**Goal of the exercise:**
Set down every entry again exactly as it stands below.

**Entries supplied:**
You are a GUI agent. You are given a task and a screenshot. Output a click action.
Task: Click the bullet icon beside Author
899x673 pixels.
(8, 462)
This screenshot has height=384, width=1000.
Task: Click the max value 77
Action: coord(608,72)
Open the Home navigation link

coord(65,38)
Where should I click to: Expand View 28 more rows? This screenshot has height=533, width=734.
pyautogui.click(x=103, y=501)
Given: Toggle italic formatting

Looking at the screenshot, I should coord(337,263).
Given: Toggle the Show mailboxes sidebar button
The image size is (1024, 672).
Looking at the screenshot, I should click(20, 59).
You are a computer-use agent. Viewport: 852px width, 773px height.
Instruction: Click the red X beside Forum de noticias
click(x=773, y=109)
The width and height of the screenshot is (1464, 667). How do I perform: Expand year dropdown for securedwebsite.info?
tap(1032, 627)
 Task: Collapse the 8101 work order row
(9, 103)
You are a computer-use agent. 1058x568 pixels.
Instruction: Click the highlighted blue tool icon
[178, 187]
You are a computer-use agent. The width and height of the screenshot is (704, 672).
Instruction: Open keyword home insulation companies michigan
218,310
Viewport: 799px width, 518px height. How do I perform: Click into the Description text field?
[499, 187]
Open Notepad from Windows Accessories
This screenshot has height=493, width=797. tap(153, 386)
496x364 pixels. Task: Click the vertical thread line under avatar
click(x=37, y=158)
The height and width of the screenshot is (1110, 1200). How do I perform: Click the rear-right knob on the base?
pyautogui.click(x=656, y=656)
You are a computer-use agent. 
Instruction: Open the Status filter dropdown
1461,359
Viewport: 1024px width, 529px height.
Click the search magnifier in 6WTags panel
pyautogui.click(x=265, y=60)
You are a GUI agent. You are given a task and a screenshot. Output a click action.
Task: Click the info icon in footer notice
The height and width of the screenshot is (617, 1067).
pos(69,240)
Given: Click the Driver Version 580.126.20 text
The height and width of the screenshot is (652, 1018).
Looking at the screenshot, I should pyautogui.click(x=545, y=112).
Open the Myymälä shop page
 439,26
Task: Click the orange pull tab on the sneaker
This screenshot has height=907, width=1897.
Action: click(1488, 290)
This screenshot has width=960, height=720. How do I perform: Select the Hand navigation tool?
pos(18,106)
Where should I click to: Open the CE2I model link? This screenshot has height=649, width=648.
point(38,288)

**Answer to this problem:**
You are a GUI agent. You are given a task and a screenshot. Output a click action.
Task: Click the bullet icon beside Author
899x673 pixels.
(8, 462)
This screenshot has height=384, width=1000.
Task: Click the max value 77
Action: coord(608,72)
Open the Home navigation link

coord(65,38)
Where should I click to: Expand View 28 more rows? This screenshot has height=533, width=734.
pyautogui.click(x=103, y=501)
Given: Toggle italic formatting

Looking at the screenshot, I should coord(337,263).
Given: Toggle the Show mailboxes sidebar button
The image size is (1024, 672).
Looking at the screenshot, I should click(20, 59).
You are a computer-use agent. Viewport: 852px width, 773px height.
Instruction: Click the red X beside Forum de noticias
click(x=773, y=109)
The width and height of the screenshot is (1464, 667). How do I perform: Expand year dropdown for securedwebsite.info?
tap(1032, 627)
 Task: Collapse the 8101 work order row
(9, 103)
You are a computer-use agent. 1058x568 pixels.
Instruction: Click the highlighted blue tool icon
[178, 187]
You are a computer-use agent. The width and height of the screenshot is (704, 672).
Instruction: Open keyword home insulation companies michigan
218,310
Viewport: 799px width, 518px height. How do I perform: Click into the Description text field?
[499, 187]
Open Notepad from Windows Accessories
This screenshot has height=493, width=797. tap(153, 386)
496x364 pixels. Task: Click the vertical thread line under avatar
click(x=37, y=158)
The height and width of the screenshot is (1110, 1200). How do I perform: Click the rear-right knob on the base?
pyautogui.click(x=656, y=656)
You are a computer-use agent. 
Instruction: Open the Status filter dropdown
1461,359
Viewport: 1024px width, 529px height.
Click the search magnifier in 6WTags panel
pyautogui.click(x=265, y=60)
You are a GUI agent. You are given a task and a screenshot. Output a click action.
Task: Click the info icon in footer notice
The height and width of the screenshot is (617, 1067).
pos(69,240)
Given: Click the Driver Version 580.126.20 text
The height and width of the screenshot is (652, 1018).
Looking at the screenshot, I should pyautogui.click(x=545, y=112).
Open the Myymälä shop page
 439,26
Task: Click the orange pull tab on the sneaker
This screenshot has height=907, width=1897.
Action: click(1488, 290)
This screenshot has width=960, height=720. How do I perform: Select the Hand navigation tool?
pos(18,106)
Where should I click to: Open the CE2I model link? This screenshot has height=649, width=648.
point(38,288)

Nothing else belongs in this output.